Extracted text:
# What on Earth is wrong with my tetras?



## InuGirlTeen (Oct 26, 2008)

So I've been too busy lately to do full fish inventories and so it's been a while since I actually stopped to check out my fish. Four days ago I looked in to see that I'm down to only 2 neon tetra and I can't find any signs of the others. Then, about two days ago, one of my two neons was swimming awkwardly with his head pointed up and tail dragging behind him... it looked as if something heavy were tied to his tail. I can't find anything wrong with him beyond that. He's eating normally and playing with the other fish. He just can't seem to swim.

Today I noticed that my other neon is swimming oddly as well, but he isn't acting like the first. He is just looping all over the place whereas the first is in a constant vertical dive towards the surface.

Video of Tetra #2:
http://www.youtube.com/watch?v=Fn12p1qRlJY

Video of Tetra #1:
http://www.youtube.com/watch?v=0Np8o9KhyoU


----------



## Ghost Knife (Mar 12, 2008)

Are these new fish? It looks like they are dying. When they get sick or start to die that flip upside down. Have you tested your water lately? If they are new it could just be stress that is affecting them.

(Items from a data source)
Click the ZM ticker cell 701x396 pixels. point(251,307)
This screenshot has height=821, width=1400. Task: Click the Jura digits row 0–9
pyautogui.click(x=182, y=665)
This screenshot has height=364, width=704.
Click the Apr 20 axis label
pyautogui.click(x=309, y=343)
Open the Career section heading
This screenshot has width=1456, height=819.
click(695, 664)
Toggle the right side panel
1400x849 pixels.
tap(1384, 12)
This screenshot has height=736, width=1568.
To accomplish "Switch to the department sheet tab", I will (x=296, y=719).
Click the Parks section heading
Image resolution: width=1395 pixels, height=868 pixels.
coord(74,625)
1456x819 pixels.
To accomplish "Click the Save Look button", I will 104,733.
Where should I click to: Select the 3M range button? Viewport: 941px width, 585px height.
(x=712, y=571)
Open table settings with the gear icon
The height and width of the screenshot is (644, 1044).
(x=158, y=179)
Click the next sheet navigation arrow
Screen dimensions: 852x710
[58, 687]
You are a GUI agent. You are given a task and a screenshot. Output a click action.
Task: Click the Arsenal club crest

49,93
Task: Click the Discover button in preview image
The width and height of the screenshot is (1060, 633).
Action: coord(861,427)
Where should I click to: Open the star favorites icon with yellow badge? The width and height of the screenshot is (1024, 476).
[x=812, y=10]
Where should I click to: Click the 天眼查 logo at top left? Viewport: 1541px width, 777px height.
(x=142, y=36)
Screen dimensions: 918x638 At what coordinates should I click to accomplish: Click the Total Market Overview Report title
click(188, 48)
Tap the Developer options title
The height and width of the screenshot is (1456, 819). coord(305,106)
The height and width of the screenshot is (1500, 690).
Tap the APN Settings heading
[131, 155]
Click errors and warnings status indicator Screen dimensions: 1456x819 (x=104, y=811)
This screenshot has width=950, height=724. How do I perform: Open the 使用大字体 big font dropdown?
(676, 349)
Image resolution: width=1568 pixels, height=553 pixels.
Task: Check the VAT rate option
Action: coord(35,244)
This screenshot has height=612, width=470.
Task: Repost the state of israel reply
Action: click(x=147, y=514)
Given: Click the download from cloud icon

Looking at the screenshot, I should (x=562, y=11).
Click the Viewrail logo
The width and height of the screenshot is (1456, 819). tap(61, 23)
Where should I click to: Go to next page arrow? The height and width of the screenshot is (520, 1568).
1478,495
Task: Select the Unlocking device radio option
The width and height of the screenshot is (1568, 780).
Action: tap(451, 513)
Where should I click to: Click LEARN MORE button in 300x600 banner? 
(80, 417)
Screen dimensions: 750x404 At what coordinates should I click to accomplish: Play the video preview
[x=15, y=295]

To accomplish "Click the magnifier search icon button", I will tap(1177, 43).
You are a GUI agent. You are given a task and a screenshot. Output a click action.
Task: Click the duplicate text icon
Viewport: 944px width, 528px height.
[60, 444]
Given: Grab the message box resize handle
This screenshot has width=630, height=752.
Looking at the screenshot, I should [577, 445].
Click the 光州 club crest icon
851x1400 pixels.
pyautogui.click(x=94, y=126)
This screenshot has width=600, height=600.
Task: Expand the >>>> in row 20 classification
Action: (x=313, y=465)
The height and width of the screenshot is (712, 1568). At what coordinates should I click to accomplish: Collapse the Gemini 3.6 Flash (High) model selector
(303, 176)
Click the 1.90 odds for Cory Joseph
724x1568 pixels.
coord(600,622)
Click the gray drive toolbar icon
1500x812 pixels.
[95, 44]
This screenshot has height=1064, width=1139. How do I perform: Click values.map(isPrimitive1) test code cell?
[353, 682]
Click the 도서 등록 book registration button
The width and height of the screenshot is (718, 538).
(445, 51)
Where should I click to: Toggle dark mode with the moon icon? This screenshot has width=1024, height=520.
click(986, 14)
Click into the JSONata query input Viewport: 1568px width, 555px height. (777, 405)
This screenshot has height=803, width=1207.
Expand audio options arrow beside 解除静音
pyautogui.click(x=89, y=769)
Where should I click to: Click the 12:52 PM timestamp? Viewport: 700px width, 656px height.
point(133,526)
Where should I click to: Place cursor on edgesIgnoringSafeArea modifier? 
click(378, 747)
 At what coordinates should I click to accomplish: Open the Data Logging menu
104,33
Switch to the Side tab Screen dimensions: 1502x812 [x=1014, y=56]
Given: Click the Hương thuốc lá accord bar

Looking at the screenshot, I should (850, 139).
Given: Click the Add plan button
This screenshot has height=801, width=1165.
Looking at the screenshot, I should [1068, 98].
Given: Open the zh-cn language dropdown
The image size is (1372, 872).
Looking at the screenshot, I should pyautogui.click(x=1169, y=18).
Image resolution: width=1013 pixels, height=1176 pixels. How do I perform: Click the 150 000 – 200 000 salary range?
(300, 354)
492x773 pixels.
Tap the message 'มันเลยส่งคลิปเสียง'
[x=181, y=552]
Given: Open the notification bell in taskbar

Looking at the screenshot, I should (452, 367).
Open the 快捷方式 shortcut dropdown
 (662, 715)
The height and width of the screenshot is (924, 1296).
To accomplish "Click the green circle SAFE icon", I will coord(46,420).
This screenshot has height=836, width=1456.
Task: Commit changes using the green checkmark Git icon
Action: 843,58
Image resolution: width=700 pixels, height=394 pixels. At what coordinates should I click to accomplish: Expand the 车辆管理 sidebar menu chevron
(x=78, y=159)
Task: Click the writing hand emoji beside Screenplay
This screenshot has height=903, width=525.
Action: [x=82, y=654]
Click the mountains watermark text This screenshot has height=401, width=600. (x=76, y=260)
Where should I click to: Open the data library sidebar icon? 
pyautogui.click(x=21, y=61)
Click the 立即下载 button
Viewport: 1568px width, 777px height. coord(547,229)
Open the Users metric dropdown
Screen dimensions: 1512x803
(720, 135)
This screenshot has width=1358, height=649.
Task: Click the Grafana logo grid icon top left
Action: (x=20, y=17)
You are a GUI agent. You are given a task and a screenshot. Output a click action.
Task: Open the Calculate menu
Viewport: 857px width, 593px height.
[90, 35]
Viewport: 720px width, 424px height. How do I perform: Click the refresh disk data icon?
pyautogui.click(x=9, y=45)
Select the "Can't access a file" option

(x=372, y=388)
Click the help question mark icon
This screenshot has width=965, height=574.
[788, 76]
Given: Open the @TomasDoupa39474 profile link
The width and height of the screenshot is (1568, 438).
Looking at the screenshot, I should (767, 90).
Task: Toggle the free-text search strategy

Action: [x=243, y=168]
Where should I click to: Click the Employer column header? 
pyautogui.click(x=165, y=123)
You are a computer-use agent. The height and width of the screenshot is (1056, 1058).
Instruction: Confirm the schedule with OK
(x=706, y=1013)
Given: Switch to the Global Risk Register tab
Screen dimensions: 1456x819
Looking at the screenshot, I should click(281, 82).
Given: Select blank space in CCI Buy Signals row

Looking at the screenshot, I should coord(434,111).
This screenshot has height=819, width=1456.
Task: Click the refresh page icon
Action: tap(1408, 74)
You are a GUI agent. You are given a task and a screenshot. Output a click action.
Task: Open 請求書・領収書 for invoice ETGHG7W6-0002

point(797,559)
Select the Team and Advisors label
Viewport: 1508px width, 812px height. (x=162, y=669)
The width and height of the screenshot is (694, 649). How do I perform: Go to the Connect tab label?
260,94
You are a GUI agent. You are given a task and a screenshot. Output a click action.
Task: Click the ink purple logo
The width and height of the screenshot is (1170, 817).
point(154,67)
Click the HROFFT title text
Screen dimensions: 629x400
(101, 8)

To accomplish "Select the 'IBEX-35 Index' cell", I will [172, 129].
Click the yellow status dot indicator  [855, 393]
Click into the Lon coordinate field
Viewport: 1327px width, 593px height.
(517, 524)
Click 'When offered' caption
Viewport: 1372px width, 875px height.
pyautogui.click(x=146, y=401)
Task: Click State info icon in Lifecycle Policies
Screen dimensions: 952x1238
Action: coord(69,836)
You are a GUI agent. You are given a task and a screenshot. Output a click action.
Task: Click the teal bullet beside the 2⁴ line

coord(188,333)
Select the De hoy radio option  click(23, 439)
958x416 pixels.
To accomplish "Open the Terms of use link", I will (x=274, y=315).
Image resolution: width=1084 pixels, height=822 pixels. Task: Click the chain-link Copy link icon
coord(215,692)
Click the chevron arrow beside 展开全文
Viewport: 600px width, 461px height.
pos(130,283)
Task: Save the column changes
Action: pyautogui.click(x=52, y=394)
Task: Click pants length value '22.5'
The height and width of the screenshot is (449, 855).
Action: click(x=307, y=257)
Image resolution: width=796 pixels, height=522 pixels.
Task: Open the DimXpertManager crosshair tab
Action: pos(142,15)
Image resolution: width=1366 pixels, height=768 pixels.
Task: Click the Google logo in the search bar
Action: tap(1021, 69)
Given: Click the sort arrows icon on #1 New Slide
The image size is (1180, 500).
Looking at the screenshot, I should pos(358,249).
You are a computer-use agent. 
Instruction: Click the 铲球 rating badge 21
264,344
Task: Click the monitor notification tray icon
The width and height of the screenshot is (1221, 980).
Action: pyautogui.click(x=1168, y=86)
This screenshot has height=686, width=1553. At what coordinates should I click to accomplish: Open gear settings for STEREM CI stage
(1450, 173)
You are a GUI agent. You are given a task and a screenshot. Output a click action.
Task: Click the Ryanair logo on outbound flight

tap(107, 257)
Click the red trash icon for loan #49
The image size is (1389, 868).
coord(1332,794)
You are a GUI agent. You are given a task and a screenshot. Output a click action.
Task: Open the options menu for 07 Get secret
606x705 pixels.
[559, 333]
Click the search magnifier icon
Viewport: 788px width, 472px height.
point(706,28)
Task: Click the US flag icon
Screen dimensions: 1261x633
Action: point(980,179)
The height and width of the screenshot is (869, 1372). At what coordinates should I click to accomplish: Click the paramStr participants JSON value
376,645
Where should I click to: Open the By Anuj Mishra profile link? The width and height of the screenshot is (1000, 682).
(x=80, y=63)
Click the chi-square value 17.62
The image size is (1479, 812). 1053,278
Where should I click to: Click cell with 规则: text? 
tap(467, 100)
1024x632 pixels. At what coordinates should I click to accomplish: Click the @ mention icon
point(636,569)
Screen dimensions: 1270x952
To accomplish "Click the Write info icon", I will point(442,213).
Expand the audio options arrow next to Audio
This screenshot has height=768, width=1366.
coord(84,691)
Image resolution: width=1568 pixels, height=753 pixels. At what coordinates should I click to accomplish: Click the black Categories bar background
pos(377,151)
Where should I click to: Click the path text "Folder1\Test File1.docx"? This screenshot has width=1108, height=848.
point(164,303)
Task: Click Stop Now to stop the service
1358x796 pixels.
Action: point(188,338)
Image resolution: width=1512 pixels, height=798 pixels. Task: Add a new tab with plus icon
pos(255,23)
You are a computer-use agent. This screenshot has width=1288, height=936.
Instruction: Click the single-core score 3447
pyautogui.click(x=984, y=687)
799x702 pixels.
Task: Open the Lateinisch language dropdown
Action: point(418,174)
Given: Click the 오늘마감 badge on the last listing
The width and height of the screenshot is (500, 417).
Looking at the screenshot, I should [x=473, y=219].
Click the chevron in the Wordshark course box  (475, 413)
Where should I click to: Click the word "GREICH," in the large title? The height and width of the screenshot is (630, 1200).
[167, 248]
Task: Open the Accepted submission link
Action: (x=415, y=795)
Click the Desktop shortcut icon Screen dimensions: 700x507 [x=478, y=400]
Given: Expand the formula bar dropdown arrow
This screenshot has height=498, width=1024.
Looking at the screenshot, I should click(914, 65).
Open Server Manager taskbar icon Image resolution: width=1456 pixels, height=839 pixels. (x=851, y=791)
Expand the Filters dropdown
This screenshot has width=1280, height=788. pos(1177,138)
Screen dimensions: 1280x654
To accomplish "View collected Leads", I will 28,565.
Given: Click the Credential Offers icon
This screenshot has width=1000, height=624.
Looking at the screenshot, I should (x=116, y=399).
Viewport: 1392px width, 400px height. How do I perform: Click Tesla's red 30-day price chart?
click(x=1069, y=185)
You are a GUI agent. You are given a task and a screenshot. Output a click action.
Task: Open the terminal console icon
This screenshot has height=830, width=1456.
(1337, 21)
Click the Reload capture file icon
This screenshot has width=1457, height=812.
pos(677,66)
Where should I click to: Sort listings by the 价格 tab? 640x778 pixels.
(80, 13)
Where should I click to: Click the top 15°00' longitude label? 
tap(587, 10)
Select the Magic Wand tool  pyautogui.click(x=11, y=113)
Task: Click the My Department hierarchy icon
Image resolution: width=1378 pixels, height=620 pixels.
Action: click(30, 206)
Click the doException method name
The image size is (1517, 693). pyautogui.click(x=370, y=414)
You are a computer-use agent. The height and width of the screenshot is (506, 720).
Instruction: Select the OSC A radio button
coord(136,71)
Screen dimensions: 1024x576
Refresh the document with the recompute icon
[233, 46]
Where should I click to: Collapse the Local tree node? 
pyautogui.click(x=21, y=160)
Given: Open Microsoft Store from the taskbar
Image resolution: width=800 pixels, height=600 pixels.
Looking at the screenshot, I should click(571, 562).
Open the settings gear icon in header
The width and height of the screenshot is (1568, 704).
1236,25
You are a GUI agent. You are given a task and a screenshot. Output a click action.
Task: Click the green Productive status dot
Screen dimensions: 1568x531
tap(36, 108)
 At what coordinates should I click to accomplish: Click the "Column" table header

Short problem 1:
In the tetra thread, how many neon tetras did the poster find were left four days before posting?
Short problem 2:
Explain why the reply in the tetra thread suggests the fish may be dying.
Short problem 3:
Extend the tetra thread with a further post that follows on from the last reply.

Right answer 1:
Only 2 neon tetras were left.

Right answer 2:
The reply says the fish look like they are dying because they are flipping upside down, which fish do when they get sick or start to die.

Right answer 3:
----------



## InuGirlTeen (Oct 26, 2008)

I've had them for about eight or nine months. I tested my water yesterday when I saw the first one weirding out and it's all fine.


----------



## Ghost Knife (Mar 12, 2008)

InuGirlTeen said:


> I've had them for about eight or nine months. I tested my water yesterday when I saw the first one weirding out and it's all fine.


What are you feeding on a daily basis? Any type of fish will have swimming problems if you are feeding flakes and nothing else everyday.


----------



## jones57742 (Sep 8, 2007)

InuGirlTeen said:


> I looked in to see that I'm down to only 2 neon tetra and I can't find any signs of the others....


IGT: Welcome to the club and this is coming from a feller who has had significant success in keeping Oto's.

I believed that I had my Neon Tetra's "staying alive problem" under control when I acclimatized 13 young juvies in a 5G tank before placing them in my main tank.

All grew to full adult size but then began dying for some inexplicable reason(s) and I am now down to two also.

I do not intend to repopulate my main tank with Neon's again as this was not "my first rodeo" with them.

I do intend to populate my main tank with Cardinal Tetra's when I find some locally at a reasonable price.

BTW: 
*Glow Light Tetras* are only slightly hardier than are Neon Tetra's, but *Red Phantom Tetra's* are very hardy fish and add "a bunch of color" at mid-depth to my main tank.

How is your resumed endeavor into a planted tank going?

TR


----------



## Ghost Knife (Mar 12, 2008)

jones57742 said:


> IGT: Welcome to the club and this is coming from a feller who has had significant success in keeping Oto's.
> 
> I believed that I had my Neon Tetra's "staying alive problem" under control when I acclimatized 13 young juvies in a 5G tank before placing them in my main tank.
> 
> ...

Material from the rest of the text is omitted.